Qu’est-ce ? Un roi qui s’éteint, un empire qui tombe ?
Un poids plus ou moins lourd qu’on jette dans la tombe….
À de tels accidens, dont l’homme s’est troublé,
Le ciel s’est-il ému ? le sol a-t-il tremblé ?…
Non, le ciel est le même, et dans sa paix profonde
N’a d’aucun phénomène épouvanté le monde :
Eh ! qu’importe au destin de la terre et des cieux
Que le sort ait détruit un peuple ambitieux,
Ou bien qu’un peu de chair d’un puissant qu’on révère
Ait d’un nouvel engrais fertilisé la terre !

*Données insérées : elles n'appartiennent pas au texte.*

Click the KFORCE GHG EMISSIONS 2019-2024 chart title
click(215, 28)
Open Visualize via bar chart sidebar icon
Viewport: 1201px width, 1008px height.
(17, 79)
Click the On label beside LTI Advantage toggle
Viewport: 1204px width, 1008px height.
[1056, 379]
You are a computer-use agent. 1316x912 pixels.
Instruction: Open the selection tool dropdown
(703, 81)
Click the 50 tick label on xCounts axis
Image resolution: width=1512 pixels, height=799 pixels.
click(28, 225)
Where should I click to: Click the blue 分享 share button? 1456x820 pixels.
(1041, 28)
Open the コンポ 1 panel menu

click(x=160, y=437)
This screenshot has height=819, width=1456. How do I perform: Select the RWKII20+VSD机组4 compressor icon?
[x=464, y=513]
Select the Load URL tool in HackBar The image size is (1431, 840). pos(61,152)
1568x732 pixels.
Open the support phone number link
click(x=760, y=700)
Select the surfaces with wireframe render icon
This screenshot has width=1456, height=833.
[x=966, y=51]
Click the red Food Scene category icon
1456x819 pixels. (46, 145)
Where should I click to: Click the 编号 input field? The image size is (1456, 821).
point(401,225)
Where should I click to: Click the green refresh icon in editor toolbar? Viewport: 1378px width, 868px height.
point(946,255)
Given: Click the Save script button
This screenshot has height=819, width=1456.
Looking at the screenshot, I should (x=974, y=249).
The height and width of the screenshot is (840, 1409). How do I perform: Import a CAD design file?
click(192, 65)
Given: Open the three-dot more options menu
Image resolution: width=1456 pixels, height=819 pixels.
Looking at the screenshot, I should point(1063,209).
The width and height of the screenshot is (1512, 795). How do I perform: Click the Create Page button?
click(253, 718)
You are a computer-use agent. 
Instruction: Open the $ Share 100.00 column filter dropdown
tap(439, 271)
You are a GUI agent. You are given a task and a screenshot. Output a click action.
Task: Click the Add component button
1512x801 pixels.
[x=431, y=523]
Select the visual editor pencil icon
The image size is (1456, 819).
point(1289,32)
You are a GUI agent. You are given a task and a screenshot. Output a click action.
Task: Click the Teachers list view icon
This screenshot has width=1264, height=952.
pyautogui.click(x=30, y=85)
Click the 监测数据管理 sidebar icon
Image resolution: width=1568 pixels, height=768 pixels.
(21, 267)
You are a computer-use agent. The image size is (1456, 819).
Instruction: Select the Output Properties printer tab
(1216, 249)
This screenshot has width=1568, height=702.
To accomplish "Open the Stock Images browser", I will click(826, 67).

Et vous croyez, mortels, que Dieu, par ses décrets,
Règle du haut des cieux vos petits intérêts,
Et choisissant en vous des vengeurs, des victimes,
Prend part à vos vertus aussi bien qu’à vos crimes,
Vous montre tour à tour ses bontés, son courroux,
Vous immole lui-même, ou s’immole pour vous ?….
Ô vanité de l’homme, aveuglement stupide,
D’un atome perdu dans les déserts du vide,
Qui porte jusqu’aux cieux sa faible vanité,
Et veut d’un peu plus d’air gonfler sa nullité !

Hélas ! dans l’univers, tout passe, tout retombe
Du matin de la vie à la nuit de la tombe !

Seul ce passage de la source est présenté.